But leaders from both districts said they have faith that voters see value in the schools and the need to keep them competitive. The fact that they have positive track records helps, they added.
Pinellas first won approval in 2004 for its tax of 50 cents per $1,000 of taxable value. It promised to put most of the money — closing in on $50 million a year — toward teacher pay, with the remainder supporting arts education, reading programs and classroom technology.
Voters renewed the measure three times with growing levels of support. By law, such taxes expire every four years.
As they aim for a fourth extension, leaders point to the $5,231 average annual supplement that teachers receive with the money, as well as to booming music and art activities and the district’s recent purchase of thousands of computers as it strives to have one device for every student — something more critical now than ever as much schooling is taking place online.
The initiative has performed “beautifully,” said Mitch Lee, past chairman of the Pinellas Education Foundation, who has sat on the district’s tax oversight committee since 2005.
“It allows teacher salaries to be competitive with the state and any other districts that might draw good teachers,” Lee said. “And, quite frankly, we wouldn’t have a lot of programs at all without referendum funding. The budget from the state is really not adequate.”
Pinellas civil rights activist Ric Davis, who leads the Concerned Organization for Quality Education for Black Students, said his group has routinely looked at how the money gets distributed, with specific attention to equity.

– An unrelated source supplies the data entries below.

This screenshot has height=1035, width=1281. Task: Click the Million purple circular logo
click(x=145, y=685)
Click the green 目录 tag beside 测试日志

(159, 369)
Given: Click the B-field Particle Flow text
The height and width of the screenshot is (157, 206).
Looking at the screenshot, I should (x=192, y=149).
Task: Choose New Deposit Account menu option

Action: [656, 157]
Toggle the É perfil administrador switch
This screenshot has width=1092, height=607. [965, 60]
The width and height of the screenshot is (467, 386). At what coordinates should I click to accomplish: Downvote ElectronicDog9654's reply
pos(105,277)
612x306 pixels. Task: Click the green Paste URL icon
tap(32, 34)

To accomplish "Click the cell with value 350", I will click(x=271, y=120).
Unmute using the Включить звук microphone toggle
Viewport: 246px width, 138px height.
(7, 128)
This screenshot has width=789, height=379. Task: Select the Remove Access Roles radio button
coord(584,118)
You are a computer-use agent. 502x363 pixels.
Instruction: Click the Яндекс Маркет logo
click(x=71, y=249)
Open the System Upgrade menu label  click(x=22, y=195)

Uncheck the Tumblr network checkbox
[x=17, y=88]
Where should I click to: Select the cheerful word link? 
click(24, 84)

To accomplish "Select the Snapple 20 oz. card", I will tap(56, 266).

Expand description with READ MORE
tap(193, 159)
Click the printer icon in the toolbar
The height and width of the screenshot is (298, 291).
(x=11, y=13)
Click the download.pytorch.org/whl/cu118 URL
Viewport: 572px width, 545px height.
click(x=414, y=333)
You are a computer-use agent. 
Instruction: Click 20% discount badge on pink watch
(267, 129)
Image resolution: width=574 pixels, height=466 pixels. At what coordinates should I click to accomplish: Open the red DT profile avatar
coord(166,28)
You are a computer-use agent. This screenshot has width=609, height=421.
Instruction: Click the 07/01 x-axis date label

“It has been spent properly,” Davis said. “I think the district has in recent years been trying their very best to make sure there’s at least no glaring disproportionality in the way they allocate the dollars.”
Reagan Miller, an officer in the Pinellas County Council of PTAs, noted that the money stays local, and it has funded items such as the technology coordinators who have risen to key positions during distance learning. Also a member of the oversight committee, Miller contended the average cost per household, about $7.15 per month, is worth the benefit to education and the local economy that it generates.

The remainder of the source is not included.